■ **Task details**: Print every line of the data below verbatim, keeping each character, space and line break unchanged.

━━━━━━━━━━━━━━━━━━━━━━━━━━━━━━

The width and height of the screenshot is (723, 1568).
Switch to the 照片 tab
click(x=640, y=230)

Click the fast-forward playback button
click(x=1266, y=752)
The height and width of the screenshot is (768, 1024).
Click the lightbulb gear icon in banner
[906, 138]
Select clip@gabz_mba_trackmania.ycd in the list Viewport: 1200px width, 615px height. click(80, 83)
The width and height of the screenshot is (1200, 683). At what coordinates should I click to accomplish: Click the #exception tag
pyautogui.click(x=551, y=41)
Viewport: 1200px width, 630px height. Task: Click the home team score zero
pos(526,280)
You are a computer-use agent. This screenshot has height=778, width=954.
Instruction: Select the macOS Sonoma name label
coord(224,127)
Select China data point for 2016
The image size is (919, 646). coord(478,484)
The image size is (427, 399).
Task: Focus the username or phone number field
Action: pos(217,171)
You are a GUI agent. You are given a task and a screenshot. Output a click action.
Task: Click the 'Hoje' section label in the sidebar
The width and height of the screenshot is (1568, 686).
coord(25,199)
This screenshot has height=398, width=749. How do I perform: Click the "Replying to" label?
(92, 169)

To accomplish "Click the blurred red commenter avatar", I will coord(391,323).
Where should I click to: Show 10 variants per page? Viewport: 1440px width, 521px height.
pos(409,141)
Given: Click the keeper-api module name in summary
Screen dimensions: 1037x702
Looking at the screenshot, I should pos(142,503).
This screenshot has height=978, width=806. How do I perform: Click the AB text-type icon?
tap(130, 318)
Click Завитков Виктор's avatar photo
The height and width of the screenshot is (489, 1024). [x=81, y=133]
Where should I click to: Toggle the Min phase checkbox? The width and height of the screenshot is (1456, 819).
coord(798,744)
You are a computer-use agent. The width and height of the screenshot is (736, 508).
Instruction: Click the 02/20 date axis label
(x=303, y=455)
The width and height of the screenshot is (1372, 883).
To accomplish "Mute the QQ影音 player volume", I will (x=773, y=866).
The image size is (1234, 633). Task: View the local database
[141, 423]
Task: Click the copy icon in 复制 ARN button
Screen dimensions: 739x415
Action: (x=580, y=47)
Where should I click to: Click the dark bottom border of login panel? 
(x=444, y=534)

━━━━━━━━━━━━━━━━━━━━━━━━━━━━━━

■ **Complete output**:
The width and height of the screenshot is (723, 1568).
Switch to the 照片 tab
click(x=640, y=230)

Click the fast-forward playback button
click(x=1266, y=752)
The height and width of the screenshot is (768, 1024).
Click the lightbulb gear icon in banner
[906, 138]
Select clip@gabz_mba_trackmania.ycd in the list Viewport: 1200px width, 615px height. click(80, 83)
The width and height of the screenshot is (1200, 683). At what coordinates should I click to accomplish: Click the #exception tag
pyautogui.click(x=551, y=41)
Viewport: 1200px width, 630px height. Task: Click the home team score zero
pos(526,280)
You are a computer-use agent. This screenshot has height=778, width=954.
Instruction: Select the macOS Sonoma name label
coord(224,127)
Select China data point for 2016
The image size is (919, 646). coord(478,484)
The image size is (427, 399).
Task: Focus the username or phone number field
Action: pos(217,171)
You are a GUI agent. You are given a task and a screenshot. Output a click action.
Task: Click the 'Hoje' section label in the sidebar
The width and height of the screenshot is (1568, 686).
coord(25,199)
This screenshot has height=398, width=749. How do I perform: Click the "Replying to" label?
(92, 169)

To accomplish "Click the blurred red commenter avatar", I will coord(391,323).
Where should I click to: Show 10 variants per page? Viewport: 1440px width, 521px height.
pos(409,141)
Given: Click the keeper-api module name in summary
Screen dimensions: 1037x702
Looking at the screenshot, I should pos(142,503).
This screenshot has height=978, width=806. How do I perform: Click the AB text-type icon?
tap(130, 318)
Click Завитков Виктор's avatar photo
The height and width of the screenshot is (489, 1024). [x=81, y=133]
Where should I click to: Toggle the Min phase checkbox? The width and height of the screenshot is (1456, 819).
coord(798,744)
You are a computer-use agent. The width and height of the screenshot is (736, 508).
Instruction: Click the 02/20 date axis label
(x=303, y=455)
The width and height of the screenshot is (1372, 883).
To accomplish "Mute the QQ影音 player volume", I will (x=773, y=866).
The image size is (1234, 633). Task: View the local database
[141, 423]
Task: Click the copy icon in 复制 ARN button
Screen dimensions: 739x415
Action: (x=580, y=47)
Where should I click to: Click the dark bottom border of login panel? 
(x=444, y=534)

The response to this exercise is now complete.